[Start of section]

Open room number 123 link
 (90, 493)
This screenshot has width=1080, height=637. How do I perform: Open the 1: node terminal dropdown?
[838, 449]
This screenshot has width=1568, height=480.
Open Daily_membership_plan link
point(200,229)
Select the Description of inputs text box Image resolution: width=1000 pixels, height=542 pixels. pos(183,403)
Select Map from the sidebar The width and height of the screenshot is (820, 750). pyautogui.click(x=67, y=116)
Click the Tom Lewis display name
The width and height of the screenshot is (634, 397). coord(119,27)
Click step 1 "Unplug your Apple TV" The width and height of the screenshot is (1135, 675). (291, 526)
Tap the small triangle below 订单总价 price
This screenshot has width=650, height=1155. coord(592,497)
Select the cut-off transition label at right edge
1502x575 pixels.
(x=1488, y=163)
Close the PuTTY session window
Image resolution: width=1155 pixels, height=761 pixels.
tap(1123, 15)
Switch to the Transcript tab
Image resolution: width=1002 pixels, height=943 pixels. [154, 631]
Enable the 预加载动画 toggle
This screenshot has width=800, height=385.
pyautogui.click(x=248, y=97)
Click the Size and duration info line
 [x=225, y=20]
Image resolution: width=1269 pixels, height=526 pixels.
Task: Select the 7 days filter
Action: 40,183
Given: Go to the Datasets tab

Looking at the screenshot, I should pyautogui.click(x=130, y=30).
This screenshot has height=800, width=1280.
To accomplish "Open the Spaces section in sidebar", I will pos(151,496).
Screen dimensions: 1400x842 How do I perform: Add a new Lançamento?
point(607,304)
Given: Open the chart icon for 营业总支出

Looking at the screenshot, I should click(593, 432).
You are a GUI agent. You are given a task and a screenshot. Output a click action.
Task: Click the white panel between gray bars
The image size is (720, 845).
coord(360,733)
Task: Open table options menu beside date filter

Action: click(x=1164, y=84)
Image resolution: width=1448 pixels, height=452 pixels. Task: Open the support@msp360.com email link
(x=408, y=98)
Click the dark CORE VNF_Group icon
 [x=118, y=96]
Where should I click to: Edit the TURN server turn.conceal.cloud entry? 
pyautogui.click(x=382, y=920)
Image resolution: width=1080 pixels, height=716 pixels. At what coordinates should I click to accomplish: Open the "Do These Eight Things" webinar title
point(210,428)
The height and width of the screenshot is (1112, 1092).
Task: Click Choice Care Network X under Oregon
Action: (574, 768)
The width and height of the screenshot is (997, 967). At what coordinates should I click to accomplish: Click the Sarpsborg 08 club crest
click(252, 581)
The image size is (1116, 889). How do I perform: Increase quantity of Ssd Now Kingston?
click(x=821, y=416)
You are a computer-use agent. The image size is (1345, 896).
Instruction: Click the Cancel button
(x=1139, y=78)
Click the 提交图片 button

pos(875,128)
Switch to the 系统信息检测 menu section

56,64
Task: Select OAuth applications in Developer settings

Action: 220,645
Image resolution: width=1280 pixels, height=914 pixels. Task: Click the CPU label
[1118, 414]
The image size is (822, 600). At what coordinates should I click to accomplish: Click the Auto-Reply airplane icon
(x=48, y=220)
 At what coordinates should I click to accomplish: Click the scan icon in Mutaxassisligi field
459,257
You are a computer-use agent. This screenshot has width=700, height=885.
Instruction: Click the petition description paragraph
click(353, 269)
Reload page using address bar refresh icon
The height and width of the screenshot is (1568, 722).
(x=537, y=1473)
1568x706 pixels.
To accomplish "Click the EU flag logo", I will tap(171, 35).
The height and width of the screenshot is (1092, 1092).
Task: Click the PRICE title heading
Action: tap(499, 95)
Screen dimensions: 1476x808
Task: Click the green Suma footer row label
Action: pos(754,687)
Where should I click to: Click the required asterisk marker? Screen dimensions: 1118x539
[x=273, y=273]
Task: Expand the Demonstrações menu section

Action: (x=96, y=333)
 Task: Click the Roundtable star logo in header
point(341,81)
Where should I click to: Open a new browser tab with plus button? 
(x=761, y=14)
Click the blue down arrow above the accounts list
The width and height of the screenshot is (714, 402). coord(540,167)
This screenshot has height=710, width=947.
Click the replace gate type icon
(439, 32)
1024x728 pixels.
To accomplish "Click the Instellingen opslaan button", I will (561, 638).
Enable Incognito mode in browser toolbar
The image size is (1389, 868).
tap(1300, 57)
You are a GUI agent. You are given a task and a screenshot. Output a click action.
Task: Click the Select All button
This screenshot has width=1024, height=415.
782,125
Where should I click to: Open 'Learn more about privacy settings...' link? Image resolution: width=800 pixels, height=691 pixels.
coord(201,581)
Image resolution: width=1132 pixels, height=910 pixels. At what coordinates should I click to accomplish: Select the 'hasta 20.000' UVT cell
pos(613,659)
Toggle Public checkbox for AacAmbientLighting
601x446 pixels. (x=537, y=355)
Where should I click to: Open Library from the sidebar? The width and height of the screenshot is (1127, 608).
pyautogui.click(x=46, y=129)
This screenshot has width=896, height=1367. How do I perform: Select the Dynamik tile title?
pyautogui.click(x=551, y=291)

[End of section]

_YOUR OBJECTIVE_
Take the lines above from the one containing "The image size is (822, 600)." to the one containing "1024x728 pixels." and retype them exactly, both ends included, with nothing added.

_RESPONSE BELOW_
The image size is (822, 600). At what coordinates should I click to accomplish: Click the Auto-Reply airplane icon
(x=48, y=220)
 At what coordinates should I click to accomplish: Click the scan icon in Mutaxassisligi field
459,257
You are a computer-use agent. This screenshot has width=700, height=885.
Instruction: Click the petition description paragraph
click(353, 269)
Reload page using address bar refresh icon
The height and width of the screenshot is (1568, 722).
(x=537, y=1473)
1568x706 pixels.
To accomplish "Click the EU flag logo", I will tap(171, 35).
The height and width of the screenshot is (1092, 1092).
Task: Click the PRICE title heading
Action: tap(499, 95)
Screen dimensions: 1476x808
Task: Click the green Suma footer row label
Action: pos(754,687)
Where should I click to: Click the required asterisk marker? Screen dimensions: 1118x539
[x=273, y=273]
Task: Expand the Demonstrações menu section

Action: (x=96, y=333)
 Task: Click the Roundtable star logo in header
point(341,81)
Where should I click to: Open a new browser tab with plus button? 
(x=761, y=14)
Click the blue down arrow above the accounts list
The width and height of the screenshot is (714, 402). coord(540,167)
This screenshot has height=710, width=947.
Click the replace gate type icon
(439, 32)
1024x728 pixels.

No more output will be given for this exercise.